Still, his own campus, one of the system’s most elite, may welcome its smallest cohort overall of incoming students in four years when classes begin August 24. Only 14,600 freshman applicants and 5,250 transfer students received acceptance letters to Cal.

UC Berkeley accepted 11.4% of the more than 128,000 first-year students who applied to tackle classes in 2022 — down from last year’s 14% — while 27% of transfer students were admitted.

Those numbers could have been even lower. UC Berkeley narrowly dodged a court order tied to an environmental dispute with neighbors to slash 5,000 admission offers this year and continues to struggle to provide enough beds for its students in the Bay Area’s tight housing market. But university spokesperson Janet Gilmore said in a statement that “the litigation issues of this winter ultimately had no impact on the number of admission offers.”

Zooming into UC Berkeley’s newest cohort of Golden Bears, accepted students came from all but five of California’s 58 counties, 55 U.S. states and territories and 88 different countries. Demographics within that pool of newly admitted students remained diverse: 39% Asian, 24.5% Latino, 22.3% white, 5.5% Black, 3.5% Filipino and 0.8% Native American.

Although this was the first year that all state public universities formally eliminated standardized test requirements — California is the first and only state to nix the SAT and ACT — admissions into UC Davis, Irvine, Los Angeles, San Diego and Santa Cruz each plummeted between 14.5% and 23.3% this year. Santa Barbara’s rates fell 7%.

Only two UC campuses — Merced and Riverside — each sent out more than 2,500 additional acceptance letters this fall.

One reason is that at more-competitive campuses, enrollment increased unexpectedly last fall, when more students than anticipated accepted their admission offers. That forced campuses to hold down numbers this year. It’s not yet clear what the 2022 enrollment figures will be.

Breanne Boyle, a past president of the Western Association for College Admissions Counseling who also runs her own college advising business, said the fact that more families may have applied to in-state schools in order to save money on tuition, housing or transportation during the pandemic may also have skewed the numbers.

“The numbers of applications have gone up so much, but it’s not like the UCs are opening up more seats to kind of keep up with that,” Boyle said. “Therefore, the admit rates have been driving down lower.”

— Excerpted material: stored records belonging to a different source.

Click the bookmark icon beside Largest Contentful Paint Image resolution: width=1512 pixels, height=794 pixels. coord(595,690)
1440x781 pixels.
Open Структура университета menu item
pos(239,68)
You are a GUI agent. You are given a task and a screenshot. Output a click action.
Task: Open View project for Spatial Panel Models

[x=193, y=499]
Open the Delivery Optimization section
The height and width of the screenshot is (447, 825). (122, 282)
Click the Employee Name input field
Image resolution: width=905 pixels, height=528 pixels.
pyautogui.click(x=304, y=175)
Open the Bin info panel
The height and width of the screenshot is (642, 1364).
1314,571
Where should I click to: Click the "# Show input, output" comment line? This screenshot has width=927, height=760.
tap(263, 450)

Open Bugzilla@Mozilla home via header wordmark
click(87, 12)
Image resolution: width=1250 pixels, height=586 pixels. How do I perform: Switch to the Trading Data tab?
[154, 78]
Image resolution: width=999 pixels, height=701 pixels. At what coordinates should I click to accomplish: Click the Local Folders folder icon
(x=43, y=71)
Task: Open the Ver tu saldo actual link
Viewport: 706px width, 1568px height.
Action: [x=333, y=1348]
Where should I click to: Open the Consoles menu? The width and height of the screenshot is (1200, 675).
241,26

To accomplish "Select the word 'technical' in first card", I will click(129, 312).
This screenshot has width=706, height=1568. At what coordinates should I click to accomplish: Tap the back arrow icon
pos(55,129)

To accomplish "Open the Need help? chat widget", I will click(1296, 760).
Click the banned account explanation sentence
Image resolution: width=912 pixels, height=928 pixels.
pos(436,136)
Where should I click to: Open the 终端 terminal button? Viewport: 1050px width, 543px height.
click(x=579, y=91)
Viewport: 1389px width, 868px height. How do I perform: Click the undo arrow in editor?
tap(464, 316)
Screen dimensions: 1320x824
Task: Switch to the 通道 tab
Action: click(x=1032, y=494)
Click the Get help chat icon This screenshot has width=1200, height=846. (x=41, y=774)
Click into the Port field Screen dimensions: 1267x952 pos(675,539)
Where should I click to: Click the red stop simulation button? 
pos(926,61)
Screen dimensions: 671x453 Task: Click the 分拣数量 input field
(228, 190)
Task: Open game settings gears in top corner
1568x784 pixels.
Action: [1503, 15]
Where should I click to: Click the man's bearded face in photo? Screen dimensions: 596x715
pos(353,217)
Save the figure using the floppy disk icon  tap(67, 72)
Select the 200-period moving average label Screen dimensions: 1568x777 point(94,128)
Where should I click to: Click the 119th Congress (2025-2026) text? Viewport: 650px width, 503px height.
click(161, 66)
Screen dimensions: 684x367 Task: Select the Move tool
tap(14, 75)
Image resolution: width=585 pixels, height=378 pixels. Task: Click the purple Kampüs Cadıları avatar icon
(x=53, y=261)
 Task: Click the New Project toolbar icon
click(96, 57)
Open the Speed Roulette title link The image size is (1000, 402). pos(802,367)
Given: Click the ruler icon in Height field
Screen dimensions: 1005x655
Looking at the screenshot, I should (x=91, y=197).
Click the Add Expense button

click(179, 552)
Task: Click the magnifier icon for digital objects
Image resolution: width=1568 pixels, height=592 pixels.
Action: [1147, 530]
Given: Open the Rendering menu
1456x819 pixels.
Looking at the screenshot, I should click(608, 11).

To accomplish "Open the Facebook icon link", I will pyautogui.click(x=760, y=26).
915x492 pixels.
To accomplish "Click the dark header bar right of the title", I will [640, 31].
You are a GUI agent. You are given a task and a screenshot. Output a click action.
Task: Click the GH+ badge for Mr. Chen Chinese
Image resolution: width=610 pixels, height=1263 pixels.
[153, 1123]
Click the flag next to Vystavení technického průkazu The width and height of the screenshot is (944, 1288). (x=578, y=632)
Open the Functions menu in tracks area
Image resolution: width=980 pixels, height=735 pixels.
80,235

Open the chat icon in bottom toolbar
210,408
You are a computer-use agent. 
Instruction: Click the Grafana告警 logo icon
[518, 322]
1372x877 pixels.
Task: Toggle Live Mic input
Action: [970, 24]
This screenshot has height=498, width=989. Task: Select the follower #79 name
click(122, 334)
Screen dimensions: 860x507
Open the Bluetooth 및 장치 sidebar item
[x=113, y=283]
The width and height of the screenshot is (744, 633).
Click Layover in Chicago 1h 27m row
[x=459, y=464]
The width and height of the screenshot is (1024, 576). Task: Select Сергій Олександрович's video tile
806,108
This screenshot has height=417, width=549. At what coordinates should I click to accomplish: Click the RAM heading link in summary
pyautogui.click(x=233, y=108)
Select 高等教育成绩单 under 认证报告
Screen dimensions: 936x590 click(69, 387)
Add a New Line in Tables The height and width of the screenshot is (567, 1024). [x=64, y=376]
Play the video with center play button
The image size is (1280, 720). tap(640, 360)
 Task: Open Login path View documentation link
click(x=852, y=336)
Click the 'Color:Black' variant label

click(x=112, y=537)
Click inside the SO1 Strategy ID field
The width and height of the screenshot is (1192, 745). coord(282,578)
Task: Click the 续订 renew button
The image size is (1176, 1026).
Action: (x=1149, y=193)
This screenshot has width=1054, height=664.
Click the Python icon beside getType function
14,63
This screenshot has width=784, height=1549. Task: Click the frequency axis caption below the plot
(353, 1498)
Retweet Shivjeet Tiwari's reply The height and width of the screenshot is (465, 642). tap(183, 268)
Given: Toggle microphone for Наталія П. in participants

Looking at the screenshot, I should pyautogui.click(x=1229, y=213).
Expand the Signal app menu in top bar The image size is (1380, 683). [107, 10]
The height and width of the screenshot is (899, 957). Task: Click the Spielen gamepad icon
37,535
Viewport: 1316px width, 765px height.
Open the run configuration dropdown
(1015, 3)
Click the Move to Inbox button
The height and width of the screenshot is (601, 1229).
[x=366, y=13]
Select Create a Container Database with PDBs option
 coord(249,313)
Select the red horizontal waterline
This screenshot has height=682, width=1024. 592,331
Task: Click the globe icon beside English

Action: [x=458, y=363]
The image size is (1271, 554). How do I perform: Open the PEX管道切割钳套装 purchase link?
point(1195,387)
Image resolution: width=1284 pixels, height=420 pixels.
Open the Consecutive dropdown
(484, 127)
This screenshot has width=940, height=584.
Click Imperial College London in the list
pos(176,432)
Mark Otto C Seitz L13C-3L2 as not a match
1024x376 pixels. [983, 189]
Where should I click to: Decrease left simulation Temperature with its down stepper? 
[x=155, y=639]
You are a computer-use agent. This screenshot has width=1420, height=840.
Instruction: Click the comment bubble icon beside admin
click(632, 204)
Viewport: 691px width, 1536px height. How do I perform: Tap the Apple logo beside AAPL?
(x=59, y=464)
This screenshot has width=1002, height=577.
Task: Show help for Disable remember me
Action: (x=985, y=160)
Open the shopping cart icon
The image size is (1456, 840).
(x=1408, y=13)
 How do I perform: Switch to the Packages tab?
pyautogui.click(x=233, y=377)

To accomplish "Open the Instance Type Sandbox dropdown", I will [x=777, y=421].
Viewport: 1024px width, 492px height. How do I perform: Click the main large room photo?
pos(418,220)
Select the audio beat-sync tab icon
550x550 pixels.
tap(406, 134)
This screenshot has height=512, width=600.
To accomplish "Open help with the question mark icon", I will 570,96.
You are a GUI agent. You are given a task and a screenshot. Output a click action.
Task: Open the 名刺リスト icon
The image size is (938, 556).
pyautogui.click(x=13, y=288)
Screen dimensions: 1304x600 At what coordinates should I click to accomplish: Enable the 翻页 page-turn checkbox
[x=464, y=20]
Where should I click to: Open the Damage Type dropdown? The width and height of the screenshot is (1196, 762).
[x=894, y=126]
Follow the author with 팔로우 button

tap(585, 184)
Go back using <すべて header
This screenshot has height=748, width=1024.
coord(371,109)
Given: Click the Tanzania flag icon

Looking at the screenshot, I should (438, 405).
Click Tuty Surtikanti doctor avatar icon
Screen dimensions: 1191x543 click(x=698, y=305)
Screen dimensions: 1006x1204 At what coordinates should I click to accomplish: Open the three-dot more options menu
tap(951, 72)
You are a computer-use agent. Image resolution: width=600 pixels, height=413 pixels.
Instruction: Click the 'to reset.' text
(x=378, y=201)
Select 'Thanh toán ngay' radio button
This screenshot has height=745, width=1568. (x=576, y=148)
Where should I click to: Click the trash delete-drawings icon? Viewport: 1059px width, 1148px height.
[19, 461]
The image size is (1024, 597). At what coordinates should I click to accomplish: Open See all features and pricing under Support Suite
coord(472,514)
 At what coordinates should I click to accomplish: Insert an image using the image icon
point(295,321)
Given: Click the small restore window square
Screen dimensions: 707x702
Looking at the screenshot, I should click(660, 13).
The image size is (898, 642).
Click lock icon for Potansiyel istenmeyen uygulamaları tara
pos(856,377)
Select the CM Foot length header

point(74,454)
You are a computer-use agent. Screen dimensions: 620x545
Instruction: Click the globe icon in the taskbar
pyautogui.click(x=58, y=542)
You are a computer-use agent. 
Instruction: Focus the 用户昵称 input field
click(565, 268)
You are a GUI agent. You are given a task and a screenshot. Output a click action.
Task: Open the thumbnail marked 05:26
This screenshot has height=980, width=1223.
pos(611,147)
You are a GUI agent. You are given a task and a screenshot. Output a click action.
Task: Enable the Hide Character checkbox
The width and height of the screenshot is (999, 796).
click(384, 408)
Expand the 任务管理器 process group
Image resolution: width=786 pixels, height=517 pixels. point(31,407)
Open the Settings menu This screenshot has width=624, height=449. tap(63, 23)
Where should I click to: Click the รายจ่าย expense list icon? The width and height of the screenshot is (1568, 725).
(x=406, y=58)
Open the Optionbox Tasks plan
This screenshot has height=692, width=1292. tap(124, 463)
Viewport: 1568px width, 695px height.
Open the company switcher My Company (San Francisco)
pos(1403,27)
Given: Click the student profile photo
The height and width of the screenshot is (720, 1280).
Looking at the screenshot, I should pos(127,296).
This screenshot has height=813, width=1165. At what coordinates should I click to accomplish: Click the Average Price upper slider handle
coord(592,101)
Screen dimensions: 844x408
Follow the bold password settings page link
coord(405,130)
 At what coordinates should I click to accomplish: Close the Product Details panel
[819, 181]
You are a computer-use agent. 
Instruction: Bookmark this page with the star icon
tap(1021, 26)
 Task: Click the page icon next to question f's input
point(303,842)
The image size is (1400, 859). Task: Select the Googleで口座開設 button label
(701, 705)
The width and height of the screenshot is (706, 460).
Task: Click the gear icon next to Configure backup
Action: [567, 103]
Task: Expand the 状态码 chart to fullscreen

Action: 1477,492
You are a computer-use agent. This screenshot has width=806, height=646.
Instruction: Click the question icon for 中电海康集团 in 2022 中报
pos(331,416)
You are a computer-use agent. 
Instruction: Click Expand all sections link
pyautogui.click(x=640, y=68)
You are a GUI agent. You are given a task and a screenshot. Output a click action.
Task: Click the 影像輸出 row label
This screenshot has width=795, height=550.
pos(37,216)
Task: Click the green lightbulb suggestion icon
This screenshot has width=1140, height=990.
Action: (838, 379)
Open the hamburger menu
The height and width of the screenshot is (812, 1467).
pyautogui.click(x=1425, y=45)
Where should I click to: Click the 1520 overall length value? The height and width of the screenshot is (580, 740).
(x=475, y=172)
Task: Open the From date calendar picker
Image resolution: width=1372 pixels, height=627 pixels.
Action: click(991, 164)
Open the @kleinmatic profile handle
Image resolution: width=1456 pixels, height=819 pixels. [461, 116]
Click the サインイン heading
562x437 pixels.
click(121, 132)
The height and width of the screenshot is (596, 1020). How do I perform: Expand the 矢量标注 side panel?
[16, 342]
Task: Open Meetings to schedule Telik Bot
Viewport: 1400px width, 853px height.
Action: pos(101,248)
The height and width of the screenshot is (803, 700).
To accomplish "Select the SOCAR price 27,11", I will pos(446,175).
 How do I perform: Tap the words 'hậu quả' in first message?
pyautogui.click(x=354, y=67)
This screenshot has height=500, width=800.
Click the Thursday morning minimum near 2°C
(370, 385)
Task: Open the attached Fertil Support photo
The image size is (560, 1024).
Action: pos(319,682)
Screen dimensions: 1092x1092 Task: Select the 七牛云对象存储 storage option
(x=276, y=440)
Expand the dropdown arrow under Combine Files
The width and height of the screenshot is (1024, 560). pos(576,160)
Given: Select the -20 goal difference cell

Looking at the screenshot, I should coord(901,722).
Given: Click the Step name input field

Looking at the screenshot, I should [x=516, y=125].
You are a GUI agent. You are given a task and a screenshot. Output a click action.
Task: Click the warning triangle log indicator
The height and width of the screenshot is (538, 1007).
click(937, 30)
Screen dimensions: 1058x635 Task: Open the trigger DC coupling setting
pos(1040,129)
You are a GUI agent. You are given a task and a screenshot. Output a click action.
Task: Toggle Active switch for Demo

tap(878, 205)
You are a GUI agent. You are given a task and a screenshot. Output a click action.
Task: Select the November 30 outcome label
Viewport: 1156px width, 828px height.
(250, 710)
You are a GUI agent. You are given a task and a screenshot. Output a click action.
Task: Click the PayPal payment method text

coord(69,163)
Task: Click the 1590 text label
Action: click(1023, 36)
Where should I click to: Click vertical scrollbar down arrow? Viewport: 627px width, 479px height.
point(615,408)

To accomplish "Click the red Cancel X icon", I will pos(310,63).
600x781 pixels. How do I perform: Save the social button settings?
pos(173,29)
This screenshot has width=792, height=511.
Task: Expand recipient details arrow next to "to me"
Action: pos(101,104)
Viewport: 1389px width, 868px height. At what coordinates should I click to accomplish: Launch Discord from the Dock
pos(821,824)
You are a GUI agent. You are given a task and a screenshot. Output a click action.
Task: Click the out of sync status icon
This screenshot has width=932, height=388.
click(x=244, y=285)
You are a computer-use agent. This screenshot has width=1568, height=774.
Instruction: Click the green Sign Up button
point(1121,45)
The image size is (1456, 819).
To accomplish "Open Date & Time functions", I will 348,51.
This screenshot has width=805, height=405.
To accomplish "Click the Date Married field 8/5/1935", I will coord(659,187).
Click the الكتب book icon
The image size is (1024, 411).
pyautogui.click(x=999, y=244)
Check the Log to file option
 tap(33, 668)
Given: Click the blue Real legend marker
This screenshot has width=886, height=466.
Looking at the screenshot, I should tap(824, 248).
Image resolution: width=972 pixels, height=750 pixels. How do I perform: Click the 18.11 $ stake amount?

UCLA admitted just shy of 13,000 students, well below the 15,000+ who were admitted in 2020 and 2021. UC Santa Cruz admitted just over 31,000 students, significantly fewer than the more than 35,000 who gained admission each of the previous two years. To the south, UC San Diego also saw a sizable drop off, from more than 40,000 admissions last year to just more than 31,000 in 2022.

Still, Boyle isn’t too concerned, about admission at the UC system or to other schools.

“Even unrelated to the UC system, colleges are still admitting students like they were before the pandemic,” Boyle said. “They still want students.”